When you’re stuck axle-deep in a mud hole, it’s too late to stay off the wet ground. That’s why ISU Extension’s Value Added Agriculture program conducts comprehensive business feasibility audits for new and existing rural businesses, says interim program director Ray Hansen. A feasibility audit lets business owners and their investors know up front whether a potential project has hidden constraints that could impact profitability.

Agricultural producers, rural businesses and entrepreneurs need good information to make decisions about expanding services, adding products or building or remodeling facilities, Hansen said. A feasibility audit by an independent third party can help businesses decide among alternative opportunities.

“We take all the emotion out of it and look at it from strictly a business point of view,” he said.

Extension’s Value Added Agriculture team has developed a comprehensive business feasibility audit that examines economic, market, technical, financial and management factors, Hansen explained. Within each area the team seeks answers to a series of questions; the answers help determine whether a project might work.

As the research accumulates, a project will seem more or less practical, Hansen said. However, changing the parameters can make a potential project more favorable.
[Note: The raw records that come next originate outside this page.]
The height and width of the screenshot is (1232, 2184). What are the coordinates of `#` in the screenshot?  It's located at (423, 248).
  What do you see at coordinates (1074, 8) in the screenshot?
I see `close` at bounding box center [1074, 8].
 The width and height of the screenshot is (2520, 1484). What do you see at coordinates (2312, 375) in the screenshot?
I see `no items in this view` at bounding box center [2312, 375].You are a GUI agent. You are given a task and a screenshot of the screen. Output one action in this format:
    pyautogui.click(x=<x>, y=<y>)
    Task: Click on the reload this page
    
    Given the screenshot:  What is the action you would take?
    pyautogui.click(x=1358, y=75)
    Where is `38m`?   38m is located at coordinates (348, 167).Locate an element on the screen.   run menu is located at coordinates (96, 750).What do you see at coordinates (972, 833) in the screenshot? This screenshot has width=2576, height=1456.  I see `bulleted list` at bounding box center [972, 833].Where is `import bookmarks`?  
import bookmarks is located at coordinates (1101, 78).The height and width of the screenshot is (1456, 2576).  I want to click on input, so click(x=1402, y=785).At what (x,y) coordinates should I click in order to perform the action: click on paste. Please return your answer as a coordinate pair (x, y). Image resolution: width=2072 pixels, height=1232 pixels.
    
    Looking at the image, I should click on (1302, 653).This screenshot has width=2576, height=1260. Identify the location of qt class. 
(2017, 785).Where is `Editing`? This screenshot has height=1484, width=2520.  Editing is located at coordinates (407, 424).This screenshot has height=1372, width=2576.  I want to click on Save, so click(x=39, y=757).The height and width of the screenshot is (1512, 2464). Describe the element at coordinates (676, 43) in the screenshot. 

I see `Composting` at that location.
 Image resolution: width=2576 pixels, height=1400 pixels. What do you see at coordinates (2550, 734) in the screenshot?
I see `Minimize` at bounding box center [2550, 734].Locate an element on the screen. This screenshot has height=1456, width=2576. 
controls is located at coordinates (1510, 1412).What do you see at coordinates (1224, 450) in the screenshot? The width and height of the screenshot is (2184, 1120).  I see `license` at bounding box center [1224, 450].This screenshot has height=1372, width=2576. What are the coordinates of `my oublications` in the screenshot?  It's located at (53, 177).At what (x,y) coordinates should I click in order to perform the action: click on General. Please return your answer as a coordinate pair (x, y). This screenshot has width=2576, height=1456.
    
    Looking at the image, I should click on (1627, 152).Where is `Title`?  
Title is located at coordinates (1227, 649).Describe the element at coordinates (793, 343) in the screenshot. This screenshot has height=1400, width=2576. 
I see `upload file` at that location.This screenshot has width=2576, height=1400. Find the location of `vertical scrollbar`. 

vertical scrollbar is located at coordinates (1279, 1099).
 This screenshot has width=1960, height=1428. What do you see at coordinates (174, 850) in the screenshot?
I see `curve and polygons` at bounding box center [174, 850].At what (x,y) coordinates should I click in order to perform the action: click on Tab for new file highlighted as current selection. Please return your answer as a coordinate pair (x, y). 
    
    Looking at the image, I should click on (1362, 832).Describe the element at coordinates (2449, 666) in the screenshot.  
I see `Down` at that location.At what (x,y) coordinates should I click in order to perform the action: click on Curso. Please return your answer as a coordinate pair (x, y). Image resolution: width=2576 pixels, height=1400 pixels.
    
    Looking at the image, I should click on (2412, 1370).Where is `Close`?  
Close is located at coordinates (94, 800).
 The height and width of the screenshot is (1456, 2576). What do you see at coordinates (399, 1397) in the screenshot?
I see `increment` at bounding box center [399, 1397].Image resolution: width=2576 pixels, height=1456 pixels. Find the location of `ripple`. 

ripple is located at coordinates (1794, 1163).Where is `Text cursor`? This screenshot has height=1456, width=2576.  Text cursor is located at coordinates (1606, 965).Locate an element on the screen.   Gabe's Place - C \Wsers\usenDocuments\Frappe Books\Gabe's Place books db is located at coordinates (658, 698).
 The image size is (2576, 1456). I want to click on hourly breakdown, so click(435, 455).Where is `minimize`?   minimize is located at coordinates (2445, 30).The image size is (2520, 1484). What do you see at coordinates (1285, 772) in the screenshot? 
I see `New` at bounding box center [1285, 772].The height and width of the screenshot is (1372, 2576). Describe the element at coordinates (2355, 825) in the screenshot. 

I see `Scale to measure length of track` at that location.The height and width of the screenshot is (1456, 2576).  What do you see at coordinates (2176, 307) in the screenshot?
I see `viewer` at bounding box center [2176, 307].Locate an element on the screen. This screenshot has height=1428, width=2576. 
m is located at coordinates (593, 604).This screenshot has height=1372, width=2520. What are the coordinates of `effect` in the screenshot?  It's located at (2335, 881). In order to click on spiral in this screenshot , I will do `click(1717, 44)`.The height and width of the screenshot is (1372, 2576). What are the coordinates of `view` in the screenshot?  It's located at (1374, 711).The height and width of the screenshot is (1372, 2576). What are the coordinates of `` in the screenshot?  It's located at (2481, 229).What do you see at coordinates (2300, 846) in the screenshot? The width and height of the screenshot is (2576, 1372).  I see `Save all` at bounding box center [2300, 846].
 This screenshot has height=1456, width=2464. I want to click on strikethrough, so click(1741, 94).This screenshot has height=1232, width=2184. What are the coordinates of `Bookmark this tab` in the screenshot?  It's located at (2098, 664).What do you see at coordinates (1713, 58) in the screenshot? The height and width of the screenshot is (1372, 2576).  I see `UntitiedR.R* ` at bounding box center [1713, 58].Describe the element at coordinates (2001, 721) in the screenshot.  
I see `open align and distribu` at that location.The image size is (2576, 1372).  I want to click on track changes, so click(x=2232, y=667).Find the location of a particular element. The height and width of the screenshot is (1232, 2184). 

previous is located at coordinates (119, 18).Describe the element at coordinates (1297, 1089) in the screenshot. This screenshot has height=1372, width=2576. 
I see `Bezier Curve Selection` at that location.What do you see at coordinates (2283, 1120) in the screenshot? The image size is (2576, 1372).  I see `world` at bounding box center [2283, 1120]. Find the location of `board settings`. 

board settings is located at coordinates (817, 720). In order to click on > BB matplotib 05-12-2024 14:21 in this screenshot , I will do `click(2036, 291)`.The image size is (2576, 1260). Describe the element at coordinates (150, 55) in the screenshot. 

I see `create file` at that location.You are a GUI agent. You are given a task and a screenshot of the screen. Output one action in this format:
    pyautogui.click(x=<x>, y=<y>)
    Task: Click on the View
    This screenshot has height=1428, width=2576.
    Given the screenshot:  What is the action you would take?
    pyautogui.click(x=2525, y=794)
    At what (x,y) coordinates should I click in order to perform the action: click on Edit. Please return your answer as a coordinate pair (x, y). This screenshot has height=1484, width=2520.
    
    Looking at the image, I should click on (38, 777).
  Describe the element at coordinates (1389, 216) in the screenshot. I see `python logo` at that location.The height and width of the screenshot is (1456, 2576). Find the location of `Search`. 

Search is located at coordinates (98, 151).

For example, providing more private capital can reduce the interest costs on borrowed money. To deal with a lack of market access, a business could increase its trade area.

A feasibility audit may seem like just another hoop a business has to jump through for funding, but it often proves beneficial for the long run, Hansen said. “As a result, they’ve put together a better business package.”

In addition, the relationship that is established during the audit often leads to further business development assistance from the ISU Extension Value Added Agriculture team, Hansen said.

Extension’s Value Added Agriculture team conducts 12 to 15 feasibility audits per year, Hansen said, and not only agricultural businesses have been reviewed. USDA Rural Development has asked the team to conduct feasibility audits for such diverse businesses as retirement homes, motels and a fuel/convenience store station. In addition, the team has conducted feasibility audits on renewable energy ethanol and biodiesel facilities, a glycerin refinery, a swine reproduction facility and a pork processing facility.